During the cold war, international musical influences both affirmed and subverted (East and West) 'German' values. Generations of Germans embraced foreign music in an effort to escape the past. In the accounts of the original rockers, "their" new music cut through the provincial fug (Mief) like a switchblade, redefining lived identities for young Germans, on both sides of the Iron Curtain, and metaphorically releasing them from the "prisons" of class and gender. Today's "culture war" is nothing compared to the clashes between would-be defenders of music, as a source of enlightenment and education, and those unruly teens, who simply used it for entertainment and liberation. As well as a powerful discursive raison d'être, music had a marked hegemonic function. In charting the soundtrack to subcultural provocation and rebellion, generations of Germans distinguished between the tastes of their grandparents and parents, on the one hand, and their peers, on the other. In assessing the impact of music on diffuse German mentalities (shaping both mindsets and behaviour), more attention could be paid in both books to black music's special usage (and valence), as a means of escaping the shackles and mental straightjacket imposed by post-Nazi German-ness. Rock 'n' roll and, to a lesser extent, jazz offered a release from certain inhibiting restrictions (on physical expression, dance and sociability). In the mid-1950s, music of black origin replaced Jewishness as the racialized "other" in standard cultural thought ("Schaltet diese Negermusik ab!"). Ambivalently, American(ized) music represented both a bolt for freedom and a form of idiomatic submission.

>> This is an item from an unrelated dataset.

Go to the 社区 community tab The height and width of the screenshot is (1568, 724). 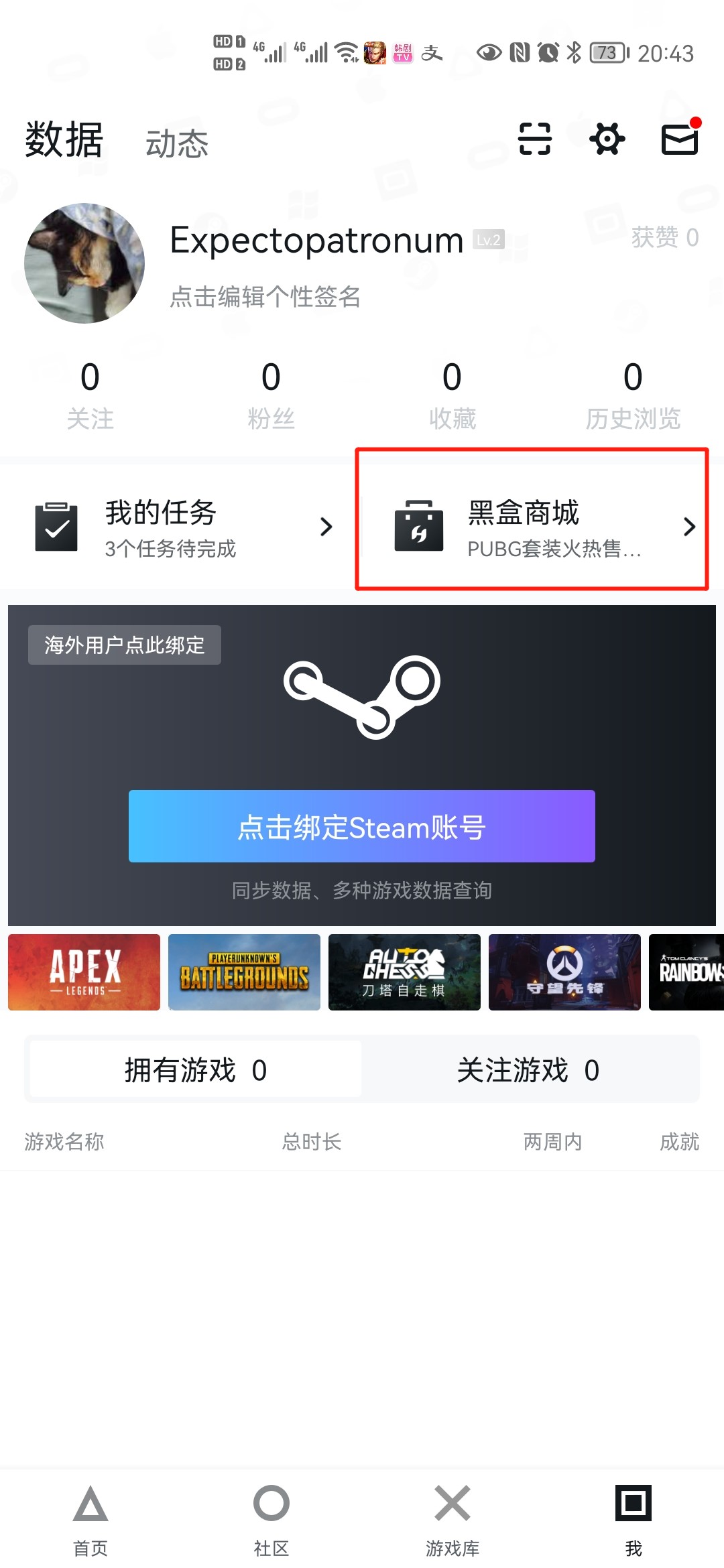(272, 1520)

The framing of Made in Germany is more explicitly and overtly political, depicting a society that is increasingly polarized and divided. In their introduction, which is strongly reflective of 2019, the editors are particularly focused on the extent to which music questions or challenges contemporary notions of national identity. If this reflects a certain reflexive Germanophobia (or at least ambivalence), Sounds German is more unapologetically celebratory (and Germanophile). There is no question that music matters and helps to reflect on German development(s), but we can ask whether the analogue cultural/musical transfers - such as the Beatles performing in raucous St. Pauli - were more significant than today's less strenuous digital "pick and mix" sampling of global styles. Any study of the German music scene, now or in the past, is necessarily selective. Yet both books point to the richness and fecundity of a fascinating and evolving field.